"This is the holy grail of surveillance," said a European official whose country uses the technology on its cities.
What the Financial Times reported from Israel, Iran, and Russia
The Financial Times published reporting showing how artificial intelligence is changing what video surveillance can do, drawing on information from Israel, Iran and Russia. The FT reporting, as summarized in the source, links those country-level examples to a broader technical shift: AIs can now accept natural-language questions about stored or live video and return answers.
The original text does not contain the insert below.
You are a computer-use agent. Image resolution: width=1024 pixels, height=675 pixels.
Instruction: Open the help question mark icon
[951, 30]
Natural-language video queries: a new capability
The central technical change described is straightforward and stark: users can pose natural-language questions about footage to AIs, and the AIs can answer them. That capability expands the ways operators interact with video archives and continuous streams, moving away from terse, pre-programmed queries and toward conversational search.
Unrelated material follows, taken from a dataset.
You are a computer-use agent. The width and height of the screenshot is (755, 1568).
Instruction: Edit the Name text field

From a few dozen preset searches to "an almost unlimited range" of enquiries
The change is not merely incremental. Older surveillance tools are described as being "restricted to a few dozen preset searches." By contrast, the new generation of tools enables "an almost unlimited range of enquiries" because they accept language-based search terms. The effect, according to the source material, is to let people hunt through massive volumes of footage using simple descriptive phrases rather than selecting from a fixed menu of object-detection filters.
Concrete examples operators can now ask for
- Two men handing a bag to each other.
- A person who has changed their appearance, or has changed clothes multiple times in a day.
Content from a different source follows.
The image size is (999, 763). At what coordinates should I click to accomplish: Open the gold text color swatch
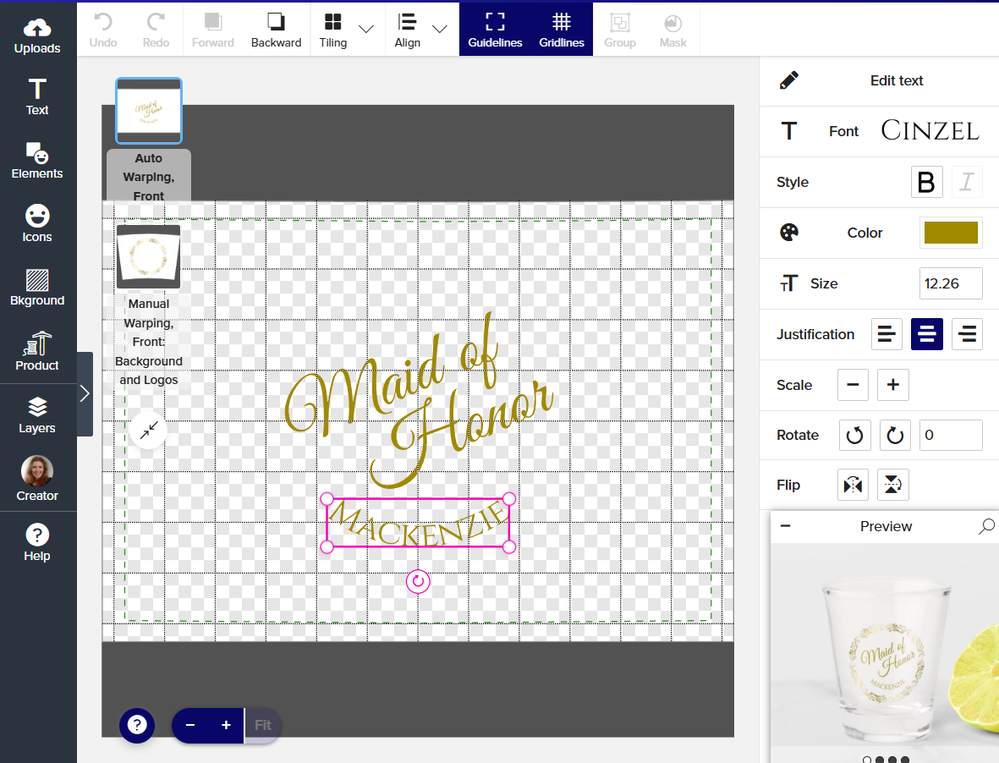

- A vehicle that has recently been painted over, or has driven past the same spot several times in a short period.
Those examples, supplied in the source material, illustrate the shift from searching for static objects to searching for behaviour patterns or events described in plain language.
How intelligence officers and European city officials are using it
The source specifically says intelligence officers can "hunt through massive streams of videos" with simple search terms; that operational profile is presented as an explicit use case for the technology. It also notes that at least one European country is deploying the tools on its cities — the attribution comes from the European official quoted at the top of this piece, who described the technology's adoption in urban contexts.
Why the author frames this as mass spying, revisiting a past argument
The writer of the source material points to a continuity in how technology expands surveillance. He wrote previously that AI enables mass spying "in the way that computers and networks enabled mass surveillance." The Financial Times reporting, and the examples cited above, are presented as evidence that AI has translated those theoretical concerns into practical new searching capabilities: behaviour-focused, language-driven, and scalable across large volumes of video.
The immediate, concrete takeaway is simple: systems that once required operators to select from a limited set of object or face matches now accept plain-English descriptions of behaviours and events, and return relevant clips. A European official called that "the holy grail of surveillance" because it reframes video monitoring from identifying objects to identifying actions — a shift the source describes as having "created a world of new possibilities."
That observation leaves a clear open question anchored in the facts reported here: as cities and intelligence agencies deploy AI tools that answer natural-language questions about footage, how will the uses, controls, and public visibility of those deployments evolve? The source material documents the capability and its uptake; it does not say how oversight or policy will respond.